From the line with "Click 円 unit beside 時価評価額 value" through the line with "Collapse the ribbon using the chevron arrow", inclusive, return each line of the data below exactly and leave the rest out.

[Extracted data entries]
◇ ◇ ◇ ◇ ◇ ◇ ◇

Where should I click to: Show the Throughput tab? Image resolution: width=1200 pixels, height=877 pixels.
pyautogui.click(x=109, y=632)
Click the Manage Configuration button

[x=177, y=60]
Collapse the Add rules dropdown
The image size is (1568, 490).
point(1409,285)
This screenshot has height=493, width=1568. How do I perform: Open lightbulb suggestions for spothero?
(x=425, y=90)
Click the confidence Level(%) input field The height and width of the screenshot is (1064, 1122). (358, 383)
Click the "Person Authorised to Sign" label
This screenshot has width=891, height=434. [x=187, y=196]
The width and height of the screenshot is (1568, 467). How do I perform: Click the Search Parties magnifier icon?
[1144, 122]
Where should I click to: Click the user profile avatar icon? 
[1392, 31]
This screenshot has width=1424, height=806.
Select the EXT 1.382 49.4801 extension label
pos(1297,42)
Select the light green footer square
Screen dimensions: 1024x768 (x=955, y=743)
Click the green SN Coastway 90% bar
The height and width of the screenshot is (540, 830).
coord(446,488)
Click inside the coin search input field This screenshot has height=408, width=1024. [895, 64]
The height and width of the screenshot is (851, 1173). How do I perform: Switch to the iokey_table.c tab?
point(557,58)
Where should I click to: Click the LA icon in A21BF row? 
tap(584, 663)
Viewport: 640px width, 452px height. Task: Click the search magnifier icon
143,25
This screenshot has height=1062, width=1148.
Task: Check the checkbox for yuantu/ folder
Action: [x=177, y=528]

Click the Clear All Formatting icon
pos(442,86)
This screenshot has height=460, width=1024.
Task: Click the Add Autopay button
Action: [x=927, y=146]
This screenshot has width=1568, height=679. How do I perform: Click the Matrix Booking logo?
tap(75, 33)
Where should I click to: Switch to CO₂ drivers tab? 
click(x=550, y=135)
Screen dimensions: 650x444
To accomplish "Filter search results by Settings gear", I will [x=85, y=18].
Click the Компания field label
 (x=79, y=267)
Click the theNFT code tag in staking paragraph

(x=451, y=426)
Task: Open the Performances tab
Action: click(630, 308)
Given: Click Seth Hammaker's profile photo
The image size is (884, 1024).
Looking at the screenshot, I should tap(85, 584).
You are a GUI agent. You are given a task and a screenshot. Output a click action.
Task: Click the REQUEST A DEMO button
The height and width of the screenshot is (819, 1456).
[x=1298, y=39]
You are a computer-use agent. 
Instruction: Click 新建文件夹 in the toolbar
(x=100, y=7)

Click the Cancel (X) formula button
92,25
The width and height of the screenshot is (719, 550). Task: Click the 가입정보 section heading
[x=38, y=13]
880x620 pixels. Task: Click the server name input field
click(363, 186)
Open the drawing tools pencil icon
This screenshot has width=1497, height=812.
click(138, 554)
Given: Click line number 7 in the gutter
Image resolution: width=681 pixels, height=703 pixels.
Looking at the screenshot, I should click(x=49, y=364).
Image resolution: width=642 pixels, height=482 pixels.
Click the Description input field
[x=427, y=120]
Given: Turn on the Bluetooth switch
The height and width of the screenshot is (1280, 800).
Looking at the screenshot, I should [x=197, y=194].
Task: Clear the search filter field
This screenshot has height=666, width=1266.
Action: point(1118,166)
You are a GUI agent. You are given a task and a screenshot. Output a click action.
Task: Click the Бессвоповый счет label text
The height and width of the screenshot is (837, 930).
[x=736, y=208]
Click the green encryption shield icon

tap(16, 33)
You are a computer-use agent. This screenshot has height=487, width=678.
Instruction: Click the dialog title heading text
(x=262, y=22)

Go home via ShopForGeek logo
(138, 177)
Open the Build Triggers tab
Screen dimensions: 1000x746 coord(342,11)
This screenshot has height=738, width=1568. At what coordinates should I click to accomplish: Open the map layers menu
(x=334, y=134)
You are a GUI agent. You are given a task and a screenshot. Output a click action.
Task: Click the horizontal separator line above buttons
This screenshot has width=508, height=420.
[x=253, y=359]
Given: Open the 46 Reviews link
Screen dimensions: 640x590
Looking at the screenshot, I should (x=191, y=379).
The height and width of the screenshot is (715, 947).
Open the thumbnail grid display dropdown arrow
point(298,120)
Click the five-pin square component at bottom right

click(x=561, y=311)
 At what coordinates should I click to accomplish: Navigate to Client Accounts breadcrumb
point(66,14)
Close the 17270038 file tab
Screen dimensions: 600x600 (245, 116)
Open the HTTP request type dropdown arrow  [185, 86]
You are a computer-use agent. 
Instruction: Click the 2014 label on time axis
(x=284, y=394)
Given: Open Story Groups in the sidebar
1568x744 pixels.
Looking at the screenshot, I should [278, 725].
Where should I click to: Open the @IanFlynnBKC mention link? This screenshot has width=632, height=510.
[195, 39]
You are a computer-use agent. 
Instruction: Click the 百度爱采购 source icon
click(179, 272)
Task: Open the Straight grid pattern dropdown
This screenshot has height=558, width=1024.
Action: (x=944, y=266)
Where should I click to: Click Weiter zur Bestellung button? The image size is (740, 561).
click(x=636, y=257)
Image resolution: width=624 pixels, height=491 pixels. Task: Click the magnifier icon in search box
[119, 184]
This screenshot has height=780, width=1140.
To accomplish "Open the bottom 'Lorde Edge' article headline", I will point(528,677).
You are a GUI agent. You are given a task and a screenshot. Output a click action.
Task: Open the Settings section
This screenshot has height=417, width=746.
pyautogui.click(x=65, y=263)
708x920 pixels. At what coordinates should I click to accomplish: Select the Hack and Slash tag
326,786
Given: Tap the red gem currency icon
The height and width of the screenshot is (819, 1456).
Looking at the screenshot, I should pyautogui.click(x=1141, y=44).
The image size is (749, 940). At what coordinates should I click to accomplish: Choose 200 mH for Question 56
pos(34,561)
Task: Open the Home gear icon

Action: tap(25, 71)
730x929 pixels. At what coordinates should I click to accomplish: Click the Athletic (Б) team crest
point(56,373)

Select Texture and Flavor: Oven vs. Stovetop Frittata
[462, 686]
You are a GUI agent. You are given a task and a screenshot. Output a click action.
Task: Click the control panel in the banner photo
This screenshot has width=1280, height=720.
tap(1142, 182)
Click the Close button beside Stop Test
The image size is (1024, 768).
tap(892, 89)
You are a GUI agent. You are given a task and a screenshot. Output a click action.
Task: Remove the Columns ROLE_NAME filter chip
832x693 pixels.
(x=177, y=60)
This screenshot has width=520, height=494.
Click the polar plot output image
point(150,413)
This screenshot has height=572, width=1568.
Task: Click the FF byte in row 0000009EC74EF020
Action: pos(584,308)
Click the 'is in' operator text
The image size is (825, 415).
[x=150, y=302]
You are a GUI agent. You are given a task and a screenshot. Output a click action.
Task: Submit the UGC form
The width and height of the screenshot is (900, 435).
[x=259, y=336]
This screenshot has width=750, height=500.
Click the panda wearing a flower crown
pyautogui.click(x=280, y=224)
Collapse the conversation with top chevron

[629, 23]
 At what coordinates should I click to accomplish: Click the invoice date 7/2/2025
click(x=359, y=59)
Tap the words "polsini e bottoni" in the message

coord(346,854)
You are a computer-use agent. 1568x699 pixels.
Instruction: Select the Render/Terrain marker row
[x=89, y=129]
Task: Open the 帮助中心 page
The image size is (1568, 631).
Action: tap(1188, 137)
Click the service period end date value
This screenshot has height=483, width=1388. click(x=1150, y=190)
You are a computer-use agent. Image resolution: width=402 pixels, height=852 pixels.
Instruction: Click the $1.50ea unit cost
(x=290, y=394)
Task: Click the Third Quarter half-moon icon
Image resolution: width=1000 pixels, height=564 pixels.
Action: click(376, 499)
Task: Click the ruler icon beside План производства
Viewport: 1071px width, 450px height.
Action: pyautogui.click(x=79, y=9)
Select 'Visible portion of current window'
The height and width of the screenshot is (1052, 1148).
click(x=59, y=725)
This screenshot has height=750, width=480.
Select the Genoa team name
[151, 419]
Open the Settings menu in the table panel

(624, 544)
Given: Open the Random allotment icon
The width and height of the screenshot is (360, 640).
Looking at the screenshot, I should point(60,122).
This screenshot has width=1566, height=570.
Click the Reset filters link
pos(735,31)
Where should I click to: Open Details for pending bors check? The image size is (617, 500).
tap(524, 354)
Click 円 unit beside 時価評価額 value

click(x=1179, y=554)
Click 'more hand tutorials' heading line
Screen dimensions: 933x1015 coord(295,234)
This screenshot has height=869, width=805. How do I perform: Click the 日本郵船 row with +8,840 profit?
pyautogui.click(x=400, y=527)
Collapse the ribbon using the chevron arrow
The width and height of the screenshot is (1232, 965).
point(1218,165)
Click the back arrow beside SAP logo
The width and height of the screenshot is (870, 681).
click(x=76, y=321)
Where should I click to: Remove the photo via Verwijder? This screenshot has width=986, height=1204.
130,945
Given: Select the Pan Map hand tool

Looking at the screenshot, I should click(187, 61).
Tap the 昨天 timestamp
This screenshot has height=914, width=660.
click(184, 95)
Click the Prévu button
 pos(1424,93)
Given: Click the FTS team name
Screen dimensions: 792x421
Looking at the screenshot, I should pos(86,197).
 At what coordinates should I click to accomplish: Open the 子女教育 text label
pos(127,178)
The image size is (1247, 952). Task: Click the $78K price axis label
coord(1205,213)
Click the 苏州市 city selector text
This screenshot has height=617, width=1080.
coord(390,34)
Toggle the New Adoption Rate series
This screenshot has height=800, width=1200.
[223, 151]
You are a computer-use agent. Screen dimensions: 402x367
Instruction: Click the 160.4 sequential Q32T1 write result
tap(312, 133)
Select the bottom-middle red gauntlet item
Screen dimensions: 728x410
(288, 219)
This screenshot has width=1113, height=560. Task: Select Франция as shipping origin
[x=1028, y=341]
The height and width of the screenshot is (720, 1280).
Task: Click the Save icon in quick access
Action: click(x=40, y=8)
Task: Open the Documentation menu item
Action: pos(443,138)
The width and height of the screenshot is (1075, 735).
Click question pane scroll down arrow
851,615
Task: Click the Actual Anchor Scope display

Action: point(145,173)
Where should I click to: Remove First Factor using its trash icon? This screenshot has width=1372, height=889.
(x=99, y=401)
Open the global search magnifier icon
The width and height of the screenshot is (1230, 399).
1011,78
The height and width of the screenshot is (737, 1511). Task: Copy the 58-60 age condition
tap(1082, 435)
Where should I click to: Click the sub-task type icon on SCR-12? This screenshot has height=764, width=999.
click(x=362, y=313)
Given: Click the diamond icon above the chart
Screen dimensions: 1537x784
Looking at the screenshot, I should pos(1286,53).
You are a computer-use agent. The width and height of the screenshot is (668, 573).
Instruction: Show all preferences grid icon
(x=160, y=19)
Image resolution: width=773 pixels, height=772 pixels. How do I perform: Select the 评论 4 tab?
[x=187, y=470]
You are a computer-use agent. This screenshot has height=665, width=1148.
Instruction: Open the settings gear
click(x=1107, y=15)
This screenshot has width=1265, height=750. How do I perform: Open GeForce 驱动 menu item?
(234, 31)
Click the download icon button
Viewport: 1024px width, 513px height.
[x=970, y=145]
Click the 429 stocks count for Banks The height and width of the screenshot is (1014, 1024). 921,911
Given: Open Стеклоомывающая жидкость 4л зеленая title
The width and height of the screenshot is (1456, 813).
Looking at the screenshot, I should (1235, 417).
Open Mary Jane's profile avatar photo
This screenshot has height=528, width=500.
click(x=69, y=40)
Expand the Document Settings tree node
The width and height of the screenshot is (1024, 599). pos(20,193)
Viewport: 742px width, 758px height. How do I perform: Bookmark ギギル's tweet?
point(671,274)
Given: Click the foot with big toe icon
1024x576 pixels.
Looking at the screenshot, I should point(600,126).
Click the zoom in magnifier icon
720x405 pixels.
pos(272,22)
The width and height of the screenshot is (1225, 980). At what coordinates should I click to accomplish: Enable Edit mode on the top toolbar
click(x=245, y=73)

◇ ◇ ◇ ◇ ◇ ◇ ◇

▸ **Answer to this exercise**:
Click 円 unit beside 時価評価額 value

click(x=1179, y=554)
Click 'more hand tutorials' heading line
Screen dimensions: 933x1015 coord(295,234)
This screenshot has height=869, width=805. How do I perform: Click the 日本郵船 row with +8,840 profit?
pyautogui.click(x=400, y=527)
Collapse the ribbon using the chevron arrow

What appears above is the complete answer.